All eyes will focus tomorrow on the April jobs report, but two more economic indicators hit today that underscores the weakening of the American economy in the spring. Retail sales slowed down, perhaps thanks to a warm winter that shifted demand:
With the early start of spring and Easter behind us, retail sales slowed in April, with many large U.S. retailers falling short of analysts’ estimates.
The Thomson Reuters same-store sales index showed a rise of 0.8 percent for April sales at stores open at least a year, short of analysts’ estimates for an increase of 1.5 percent. Sales in March had risen 4.3 percent.
Retailers were up against tough comparisons last year, when retail sales jumped 9.0 percent, according to Thomson Reuters. Last year, April benefited from Easter, which fell in late April.

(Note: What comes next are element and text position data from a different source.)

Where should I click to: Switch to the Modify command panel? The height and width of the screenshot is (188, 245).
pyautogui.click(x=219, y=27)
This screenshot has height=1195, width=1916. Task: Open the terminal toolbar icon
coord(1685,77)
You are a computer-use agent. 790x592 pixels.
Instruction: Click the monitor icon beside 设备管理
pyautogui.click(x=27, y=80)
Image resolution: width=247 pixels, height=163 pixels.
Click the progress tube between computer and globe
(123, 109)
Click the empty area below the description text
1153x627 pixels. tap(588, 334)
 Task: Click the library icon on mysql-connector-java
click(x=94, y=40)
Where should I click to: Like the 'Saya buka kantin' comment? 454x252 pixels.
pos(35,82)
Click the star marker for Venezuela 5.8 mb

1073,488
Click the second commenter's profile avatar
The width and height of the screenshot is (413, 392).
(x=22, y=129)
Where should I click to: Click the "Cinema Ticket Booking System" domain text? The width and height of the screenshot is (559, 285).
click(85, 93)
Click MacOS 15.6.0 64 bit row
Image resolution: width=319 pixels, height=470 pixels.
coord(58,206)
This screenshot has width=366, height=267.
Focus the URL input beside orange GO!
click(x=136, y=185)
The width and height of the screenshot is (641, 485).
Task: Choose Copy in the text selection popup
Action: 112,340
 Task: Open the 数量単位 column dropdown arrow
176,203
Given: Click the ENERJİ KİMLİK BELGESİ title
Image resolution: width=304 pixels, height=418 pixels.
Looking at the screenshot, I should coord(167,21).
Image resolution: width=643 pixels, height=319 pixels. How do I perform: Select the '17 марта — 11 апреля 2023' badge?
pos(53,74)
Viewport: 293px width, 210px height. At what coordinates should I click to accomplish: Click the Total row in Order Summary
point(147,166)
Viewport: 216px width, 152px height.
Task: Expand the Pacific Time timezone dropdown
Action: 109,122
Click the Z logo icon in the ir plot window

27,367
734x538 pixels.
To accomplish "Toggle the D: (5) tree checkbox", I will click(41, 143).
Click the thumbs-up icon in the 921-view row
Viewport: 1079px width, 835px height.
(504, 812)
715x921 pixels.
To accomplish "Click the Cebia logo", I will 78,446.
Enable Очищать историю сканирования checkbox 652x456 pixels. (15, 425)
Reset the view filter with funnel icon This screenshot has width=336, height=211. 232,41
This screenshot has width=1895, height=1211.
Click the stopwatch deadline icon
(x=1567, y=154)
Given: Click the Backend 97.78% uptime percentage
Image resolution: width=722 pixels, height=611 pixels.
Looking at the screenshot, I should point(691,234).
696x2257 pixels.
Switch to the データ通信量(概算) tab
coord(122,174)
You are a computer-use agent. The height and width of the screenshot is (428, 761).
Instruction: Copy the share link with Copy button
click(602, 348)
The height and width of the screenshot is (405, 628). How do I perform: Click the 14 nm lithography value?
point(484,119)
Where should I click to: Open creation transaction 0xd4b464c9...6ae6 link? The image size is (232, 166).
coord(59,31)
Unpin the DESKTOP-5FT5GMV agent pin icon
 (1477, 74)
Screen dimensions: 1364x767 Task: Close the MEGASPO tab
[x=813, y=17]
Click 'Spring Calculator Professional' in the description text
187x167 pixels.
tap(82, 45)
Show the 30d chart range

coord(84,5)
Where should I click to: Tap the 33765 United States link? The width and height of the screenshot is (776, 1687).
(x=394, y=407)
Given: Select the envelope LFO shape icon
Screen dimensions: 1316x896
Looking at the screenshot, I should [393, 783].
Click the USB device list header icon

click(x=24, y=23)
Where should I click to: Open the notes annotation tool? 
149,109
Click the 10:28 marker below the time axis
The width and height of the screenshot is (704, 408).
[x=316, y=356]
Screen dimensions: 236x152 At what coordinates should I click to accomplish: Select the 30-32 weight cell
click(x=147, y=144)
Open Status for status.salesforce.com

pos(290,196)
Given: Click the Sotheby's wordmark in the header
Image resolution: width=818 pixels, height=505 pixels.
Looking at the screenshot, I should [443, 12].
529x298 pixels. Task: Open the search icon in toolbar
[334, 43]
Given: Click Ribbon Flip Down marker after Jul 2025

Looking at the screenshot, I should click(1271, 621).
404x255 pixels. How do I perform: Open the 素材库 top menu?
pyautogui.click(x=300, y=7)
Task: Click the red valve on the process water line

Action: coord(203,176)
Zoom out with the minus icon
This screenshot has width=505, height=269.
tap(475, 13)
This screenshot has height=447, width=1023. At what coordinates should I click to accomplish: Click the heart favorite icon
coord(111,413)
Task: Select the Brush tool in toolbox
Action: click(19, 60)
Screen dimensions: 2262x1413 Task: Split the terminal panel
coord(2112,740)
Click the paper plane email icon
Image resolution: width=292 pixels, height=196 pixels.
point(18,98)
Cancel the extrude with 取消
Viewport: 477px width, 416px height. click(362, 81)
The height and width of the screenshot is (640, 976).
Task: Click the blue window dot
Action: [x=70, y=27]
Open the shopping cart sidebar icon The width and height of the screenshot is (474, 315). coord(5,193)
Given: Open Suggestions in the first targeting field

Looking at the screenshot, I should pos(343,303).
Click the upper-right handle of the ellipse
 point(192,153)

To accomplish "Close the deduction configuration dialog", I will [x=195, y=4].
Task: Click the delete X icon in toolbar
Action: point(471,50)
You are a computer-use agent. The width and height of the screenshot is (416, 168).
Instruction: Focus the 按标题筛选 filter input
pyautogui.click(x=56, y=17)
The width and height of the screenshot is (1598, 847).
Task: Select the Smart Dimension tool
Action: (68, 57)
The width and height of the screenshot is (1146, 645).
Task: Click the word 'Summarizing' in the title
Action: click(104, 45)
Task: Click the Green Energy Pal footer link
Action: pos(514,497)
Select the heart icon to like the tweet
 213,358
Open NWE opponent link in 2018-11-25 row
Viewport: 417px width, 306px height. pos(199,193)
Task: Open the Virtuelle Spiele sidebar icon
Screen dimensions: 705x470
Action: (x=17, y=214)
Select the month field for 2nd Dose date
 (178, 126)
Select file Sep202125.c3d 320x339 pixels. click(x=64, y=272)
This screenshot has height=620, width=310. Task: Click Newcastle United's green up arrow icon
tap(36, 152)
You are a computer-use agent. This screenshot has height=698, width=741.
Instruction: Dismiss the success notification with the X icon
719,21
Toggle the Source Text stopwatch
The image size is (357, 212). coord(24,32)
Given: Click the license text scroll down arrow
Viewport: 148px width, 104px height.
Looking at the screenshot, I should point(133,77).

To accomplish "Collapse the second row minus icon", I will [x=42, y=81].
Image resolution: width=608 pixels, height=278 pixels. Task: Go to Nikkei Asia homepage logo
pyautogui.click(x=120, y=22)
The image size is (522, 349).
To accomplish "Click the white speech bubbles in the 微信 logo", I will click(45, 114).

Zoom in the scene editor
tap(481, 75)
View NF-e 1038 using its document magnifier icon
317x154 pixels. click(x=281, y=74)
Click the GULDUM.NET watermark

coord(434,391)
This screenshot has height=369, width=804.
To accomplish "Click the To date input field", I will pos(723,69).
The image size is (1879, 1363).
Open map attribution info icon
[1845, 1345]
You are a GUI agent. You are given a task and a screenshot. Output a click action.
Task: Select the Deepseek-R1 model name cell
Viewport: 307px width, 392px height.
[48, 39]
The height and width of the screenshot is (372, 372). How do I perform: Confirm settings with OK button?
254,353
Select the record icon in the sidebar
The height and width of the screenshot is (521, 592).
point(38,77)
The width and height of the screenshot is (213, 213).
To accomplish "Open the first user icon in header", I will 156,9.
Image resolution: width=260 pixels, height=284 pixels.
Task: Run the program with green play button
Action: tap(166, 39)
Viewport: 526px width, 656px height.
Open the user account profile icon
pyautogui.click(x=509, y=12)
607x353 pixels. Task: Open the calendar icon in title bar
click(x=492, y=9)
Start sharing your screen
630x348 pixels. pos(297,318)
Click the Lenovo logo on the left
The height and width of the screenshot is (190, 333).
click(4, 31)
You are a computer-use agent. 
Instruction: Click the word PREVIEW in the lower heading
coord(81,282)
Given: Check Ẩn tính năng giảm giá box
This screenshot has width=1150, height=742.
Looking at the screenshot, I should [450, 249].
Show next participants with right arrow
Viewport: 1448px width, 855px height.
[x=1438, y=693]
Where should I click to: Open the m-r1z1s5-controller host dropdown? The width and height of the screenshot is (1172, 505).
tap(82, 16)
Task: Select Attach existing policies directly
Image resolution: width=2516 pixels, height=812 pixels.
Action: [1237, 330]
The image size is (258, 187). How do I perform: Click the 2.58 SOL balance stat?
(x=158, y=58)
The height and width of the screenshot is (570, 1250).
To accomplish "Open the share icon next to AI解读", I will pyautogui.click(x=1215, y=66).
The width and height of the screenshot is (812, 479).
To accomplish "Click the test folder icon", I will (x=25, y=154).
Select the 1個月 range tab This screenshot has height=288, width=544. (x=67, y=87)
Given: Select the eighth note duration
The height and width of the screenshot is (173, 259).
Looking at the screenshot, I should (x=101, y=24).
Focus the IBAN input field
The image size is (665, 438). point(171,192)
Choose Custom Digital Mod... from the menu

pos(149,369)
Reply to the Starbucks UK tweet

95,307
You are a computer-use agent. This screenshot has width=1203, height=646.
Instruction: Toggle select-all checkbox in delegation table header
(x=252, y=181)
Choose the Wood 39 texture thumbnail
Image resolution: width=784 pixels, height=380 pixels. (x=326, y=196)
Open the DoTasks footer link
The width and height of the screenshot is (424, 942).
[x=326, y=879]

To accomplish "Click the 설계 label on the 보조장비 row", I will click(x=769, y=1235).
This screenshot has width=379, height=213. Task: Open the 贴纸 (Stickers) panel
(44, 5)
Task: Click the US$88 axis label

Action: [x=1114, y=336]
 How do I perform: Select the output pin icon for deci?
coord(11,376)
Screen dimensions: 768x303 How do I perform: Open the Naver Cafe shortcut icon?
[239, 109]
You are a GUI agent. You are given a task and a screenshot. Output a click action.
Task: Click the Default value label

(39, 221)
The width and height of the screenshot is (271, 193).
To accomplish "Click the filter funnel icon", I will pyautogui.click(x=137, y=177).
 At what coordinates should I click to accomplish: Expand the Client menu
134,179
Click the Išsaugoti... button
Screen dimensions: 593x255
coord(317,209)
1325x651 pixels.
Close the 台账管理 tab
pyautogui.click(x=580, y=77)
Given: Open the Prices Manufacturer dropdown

Easter didn’t fall all that early in April, though. The holiday hit on the 8th, about midrange for the holiday, and certainly late enough to have pulled most Easter shopping into the same month. Reuters suggests that a better analysis of April would be to include March in the calculations, and that may be true with individual retailers, but less so in the meta-economic sense. March did better than expected at a 4.3% rate of increase, but considering the two together would show a much more tepid rate of increase in the economy — and would tend to obscure the fact that demand has fallen off.
The slowdown extended to the service sector, according to the Institute for Supply Management:
U.S. service companies, which employ roughly 90 percent of the work force, expanded more slowly in April. Companies saw less growth in new orders and hired at a weaker pace.
The Institute for Supply Management said Thursday that its index of non-manufacturing activity dropped to 53.5 last month from 56 in March. Any reading above 50 indicates expansion.
The report contributed to a raft of mixed data that suggests the economy is growing only modestly. …
The latest reading was slightly below the long-run average for the index of 53.9. Still, economists pointed out that the reading showed service companies expanded for the 28th straight month. And the ISM’s manufacturing index, released Tuesday, showed that U.S factory activity grew in April at the fastest pace in 10 months.
The ISM index on manufacturing doesn’t match up to the data in yesterday’s ADP private-sector jobs report. Manufacturing employment dropped by 5,000 jobs, the first time in seven months that happened. We won’t get the April manufacturing reports until later this month, but the March reports on both durable-goods and overall factory orders were abysmal — the worst in three years.
As for 28 straight months of service-sector expansion, that’s better news than the alternative, of course. However, we aren’t seeing the kind of expansion that creates jobs in significant numbers, as I noted earlier in the post on weekly jobless claims and in my column at The Fiscal Times. This is the weak kind of stagnation that has characterized the Obama recovery, and it’s not likely to change while Obama’s policies remain in place.